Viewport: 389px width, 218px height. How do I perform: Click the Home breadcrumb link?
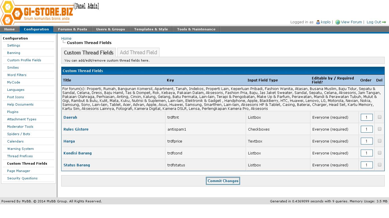tap(66, 39)
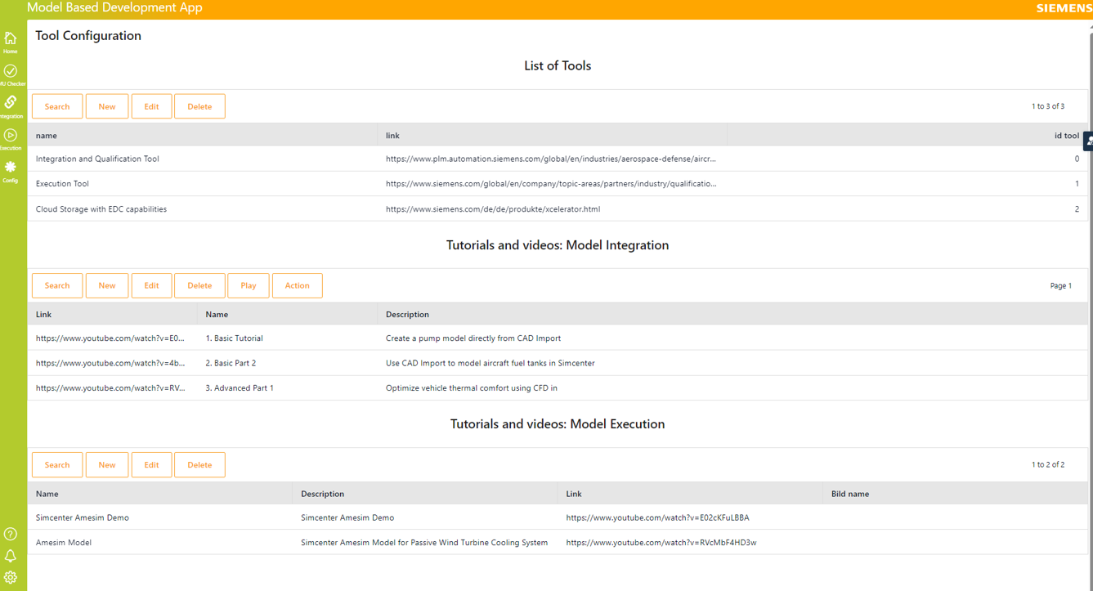The image size is (1093, 591).
Task: Click the Action button
Action: tap(297, 285)
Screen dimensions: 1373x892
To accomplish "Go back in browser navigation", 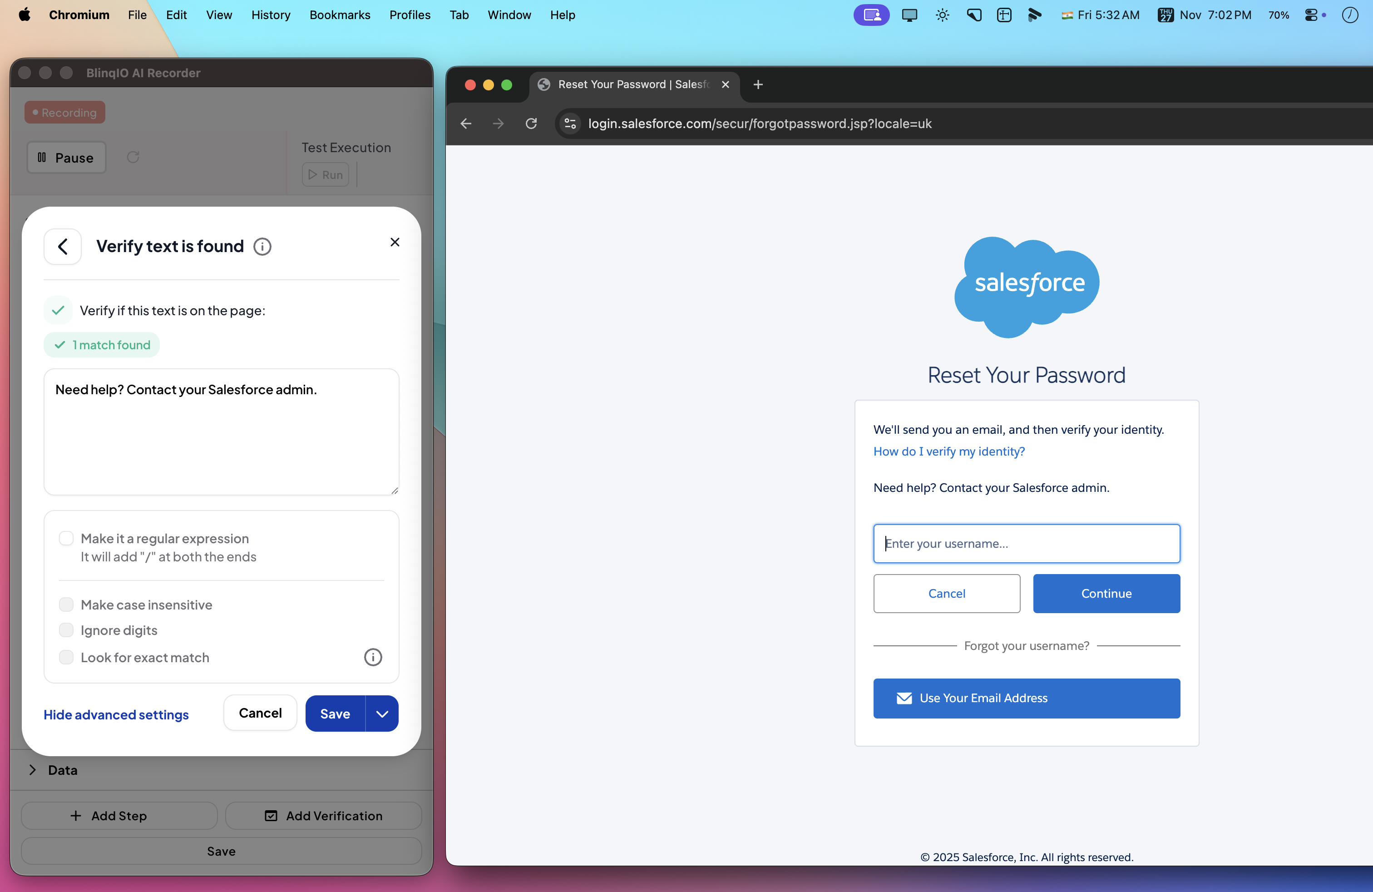I will pos(466,123).
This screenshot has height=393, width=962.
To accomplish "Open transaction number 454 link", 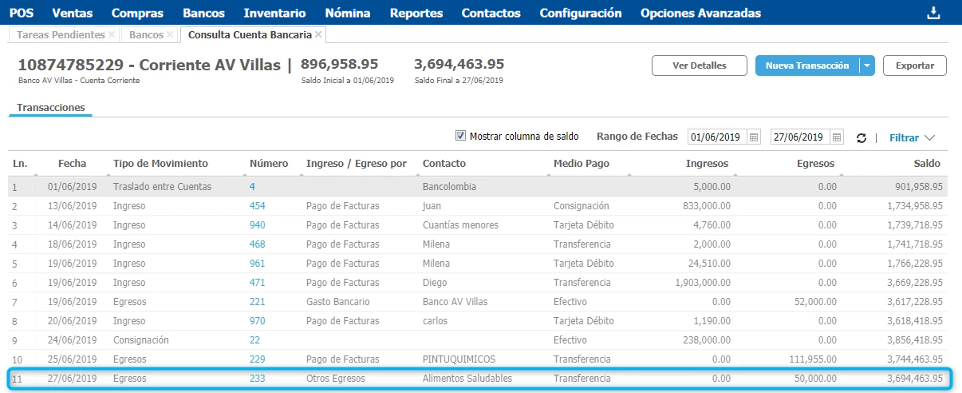I will click(x=257, y=206).
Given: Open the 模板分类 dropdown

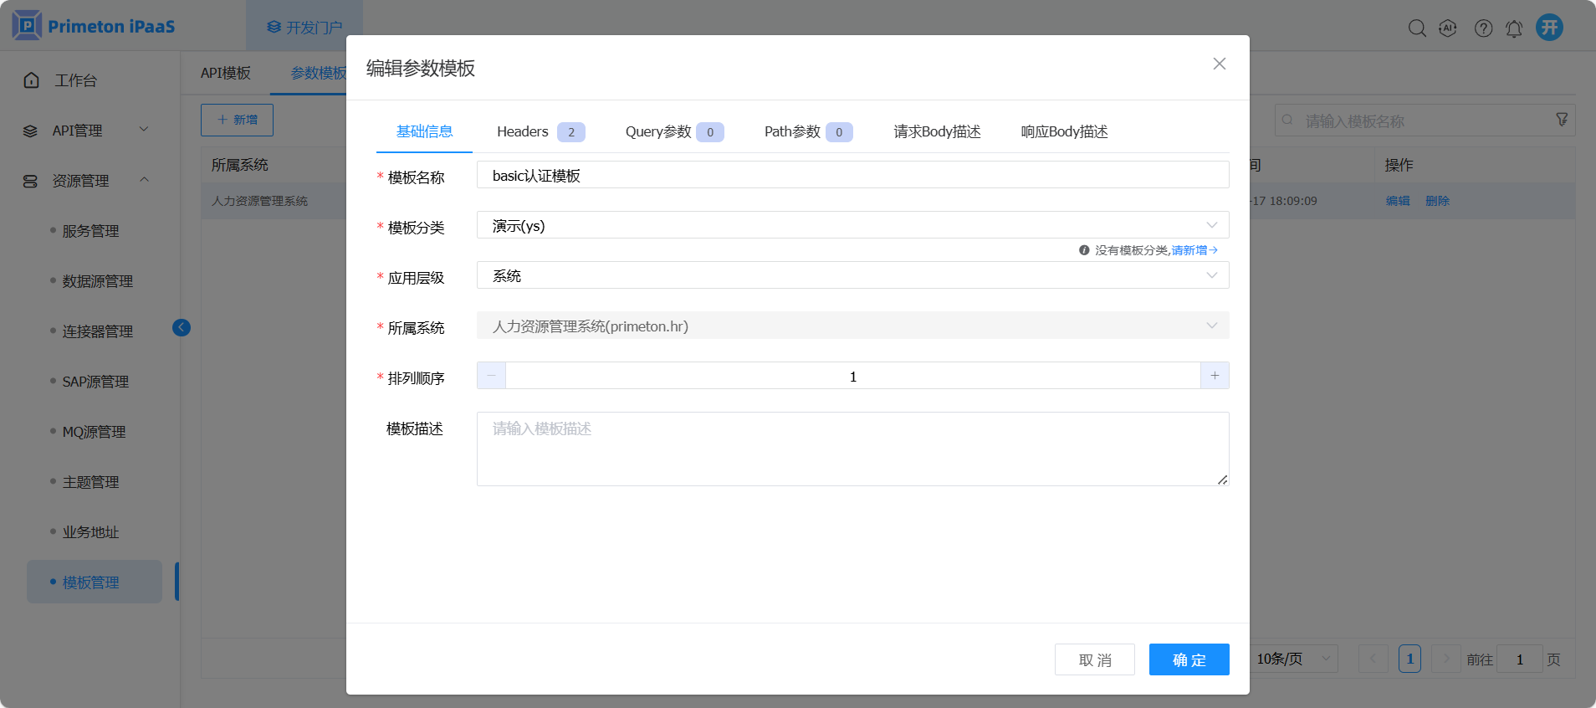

* TASK INSTRUCTIONS *
Render the data from its first line up to and including the line containing "Action: tap(297, 285)" as a JSON list of strings, one string per line, omitting blank lines and leaving out the pictures.

* RESPONSE *
[
  "Viewport: 389px width, 218px height. How do I perform: Click the Home breadcrumb link?",
  "tap(66, 39)",
  "The image size is (1093, 591).",
  "Task: Click the Action button",
  "Action: tap(297, 285)"
]